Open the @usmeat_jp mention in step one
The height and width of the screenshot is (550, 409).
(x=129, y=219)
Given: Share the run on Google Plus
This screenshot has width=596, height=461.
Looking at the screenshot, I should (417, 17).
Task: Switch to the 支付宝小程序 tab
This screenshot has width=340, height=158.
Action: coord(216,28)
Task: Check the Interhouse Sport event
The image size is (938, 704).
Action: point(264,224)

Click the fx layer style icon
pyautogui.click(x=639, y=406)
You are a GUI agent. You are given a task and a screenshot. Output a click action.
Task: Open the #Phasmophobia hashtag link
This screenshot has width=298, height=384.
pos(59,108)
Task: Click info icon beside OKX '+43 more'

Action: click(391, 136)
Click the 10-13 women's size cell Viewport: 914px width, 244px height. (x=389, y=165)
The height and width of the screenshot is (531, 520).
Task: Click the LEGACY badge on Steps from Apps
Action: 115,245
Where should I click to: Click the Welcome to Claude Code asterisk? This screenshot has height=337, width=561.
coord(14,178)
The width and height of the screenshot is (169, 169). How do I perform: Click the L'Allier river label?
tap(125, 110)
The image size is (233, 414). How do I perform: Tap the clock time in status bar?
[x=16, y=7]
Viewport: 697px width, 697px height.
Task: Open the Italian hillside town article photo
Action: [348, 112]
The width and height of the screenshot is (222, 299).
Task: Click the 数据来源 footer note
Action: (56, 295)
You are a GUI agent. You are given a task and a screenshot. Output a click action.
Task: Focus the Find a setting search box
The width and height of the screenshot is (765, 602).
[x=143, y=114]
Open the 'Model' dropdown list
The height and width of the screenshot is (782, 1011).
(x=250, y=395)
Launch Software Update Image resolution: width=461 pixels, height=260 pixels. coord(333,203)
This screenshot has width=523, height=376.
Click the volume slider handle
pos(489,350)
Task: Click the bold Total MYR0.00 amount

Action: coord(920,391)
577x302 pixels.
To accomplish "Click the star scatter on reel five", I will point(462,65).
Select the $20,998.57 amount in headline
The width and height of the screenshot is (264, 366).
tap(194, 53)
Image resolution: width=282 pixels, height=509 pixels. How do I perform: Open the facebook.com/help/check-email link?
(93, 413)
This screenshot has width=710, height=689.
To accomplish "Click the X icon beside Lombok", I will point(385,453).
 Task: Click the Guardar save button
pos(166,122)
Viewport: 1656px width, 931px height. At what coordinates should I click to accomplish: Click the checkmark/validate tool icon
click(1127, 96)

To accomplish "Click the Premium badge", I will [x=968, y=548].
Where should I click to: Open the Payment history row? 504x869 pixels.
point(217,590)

→ TASK STATEMENT
Report the number of lines in the listing that hold the string "will", and nothing else.

→ RESPONSE TO THIS TASK
3